Théologien au moins autant que savant, il ne peut résister à l’envie de rapprocher les mathématiques de la science sacrée : comme on compte treize effets de la division en moyenne et extrême raison, il les rapporte « aux douze Apôtres auquel s’ajoute notre Sauveur » et voit dans le dodécaèdre, qui pour Platon symbolisait l’univers, l’évocation de Dieu : voilà pourquoi la proportion est divine !

Mais Pacioli ne va plus loin, ne donne à cette proportion aucune vertu esthétique et ne parle pas du « Nombre d’or » – personne, à son époque, n’en a d'ailleurs encore parlé.

Il faudra attendre le début du XIXème siècle pour que des mathématiciens allemands s’emparent de ce thème et, le tout premier, Adolf Zeising [8], auteur en 1854 d’un ouvrage intitule Neue Lehre von de Proportionen des menschlichen Körpers (Nouvelles leçons sur les proportions du corps humain), va faire un sort a cette proportion désormais qualifiée par lui de « section d’or », où il voit un critère de beauté universelle et singulièrement la norme des proportions du corps humain. Parmi ses émules, il faut surtout citer Franz Liharzik, un homme curieux qui se prétendait possesseur de mille sortes de sciences [9] et pour qui, en1865 dans son livre Das Quadrat, la section d’or est « la loi morphologique fondamentale qui imprègne toute la nature et qui doit constituer le fondement de la structure de l’univers » : cette conviction n’engageait que lui et n’eut alors que peu d’écho.

3. La thèse de Matila Ghyka.
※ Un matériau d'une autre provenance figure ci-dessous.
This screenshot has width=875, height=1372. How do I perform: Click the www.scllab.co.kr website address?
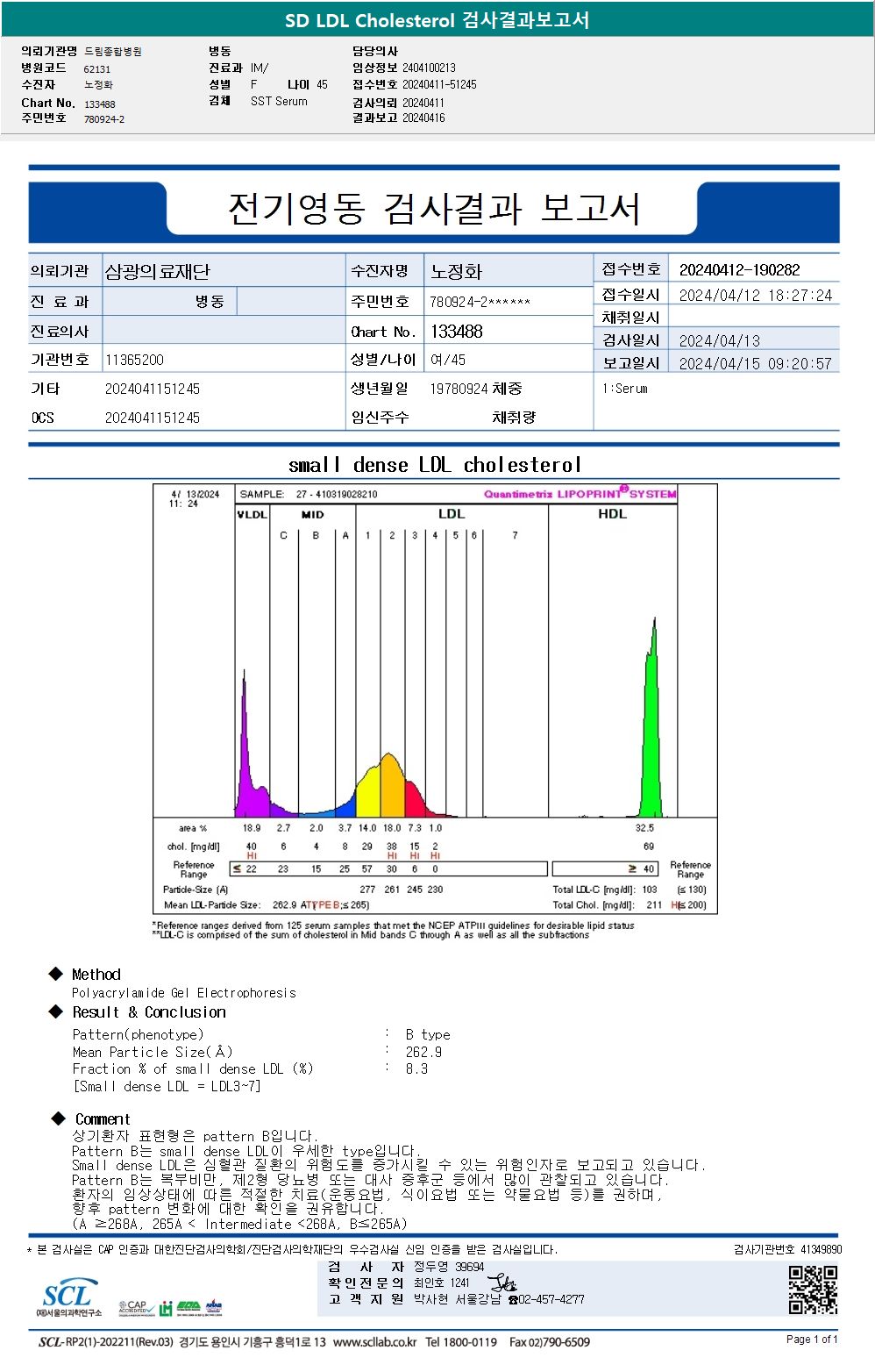click(375, 1342)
Mais on doit surtout à Matila Ghyka [10], évoqué plusMatila_Ghyka.jpg haut, d’avoir véritablement « inventé » le Nombre d’or auquel il donnera une signification tout à fait nouvelle. Dans deux ouvrages publiés entre 1927 et 1931 [11], il annonce que le Nombre d’or – car c’est ainsi qu’on le nommera désormais, d’après lui – résume la tradition pythagoricienne tout entière, laquelle aurait régi les monuments antiques et toutes les cathédrales gothiques, et aurait été transmise depuis cette époque, d’âge en âge, par une chaine d’initiés : confréries de bâtisseurs, Steinmetzen, guildes anglaises, Compagnons français, sans oublier cela va sans dire, les alchimistes et les Rose-Croix…
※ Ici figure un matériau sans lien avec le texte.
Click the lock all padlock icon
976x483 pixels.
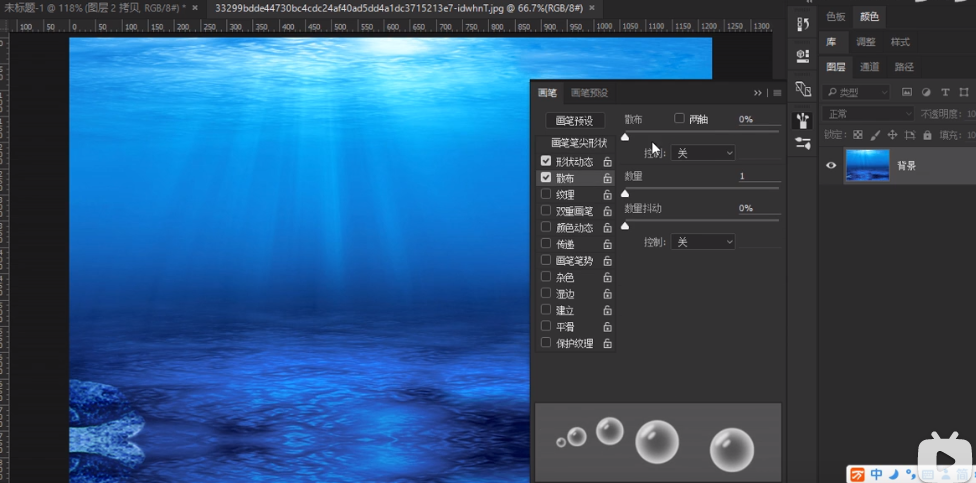(927, 135)
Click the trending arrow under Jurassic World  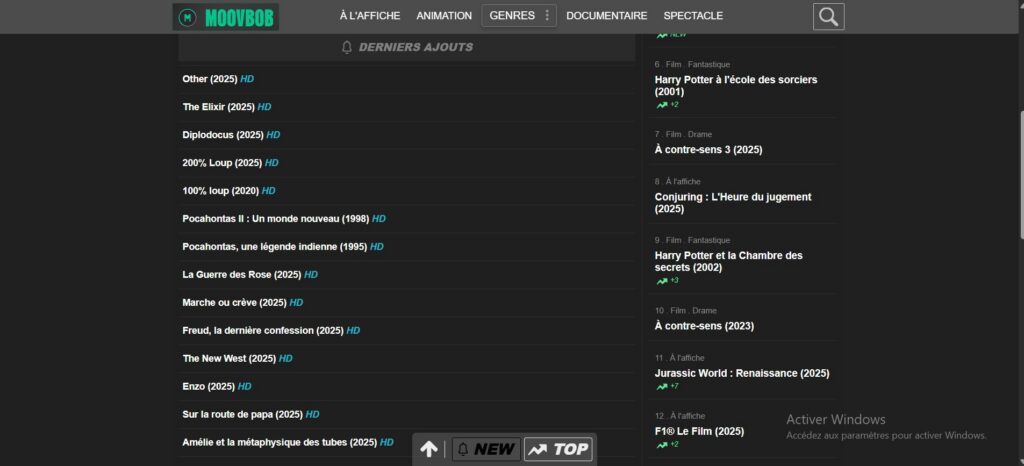coord(661,386)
Ghyka, à l’érudition touffue, confuse et incertaine, ne dit jamais d’où il tire de si extraordinaires révélations, ni sur quoi il fonde ses affirmations. Il assène avec une certitude tranquille et nombre d’esprits légers ou exaltés, depuis lors, n’ont cessé de le plagier. Il reste qu’on chercherait vainement, avant lui, la moindre trace d’un document susceptible de corroborer ces théories plutôt extravagantes dont aucune source pythagoricienne antique ne fait état et, bien entendu, ni dans les Carnets de Villard de Honnecourt, ni dans les « divulgations » de Roriczer [12] ne figure jamais cette « divine proportion » comme règle d’un « tracé harmonique » !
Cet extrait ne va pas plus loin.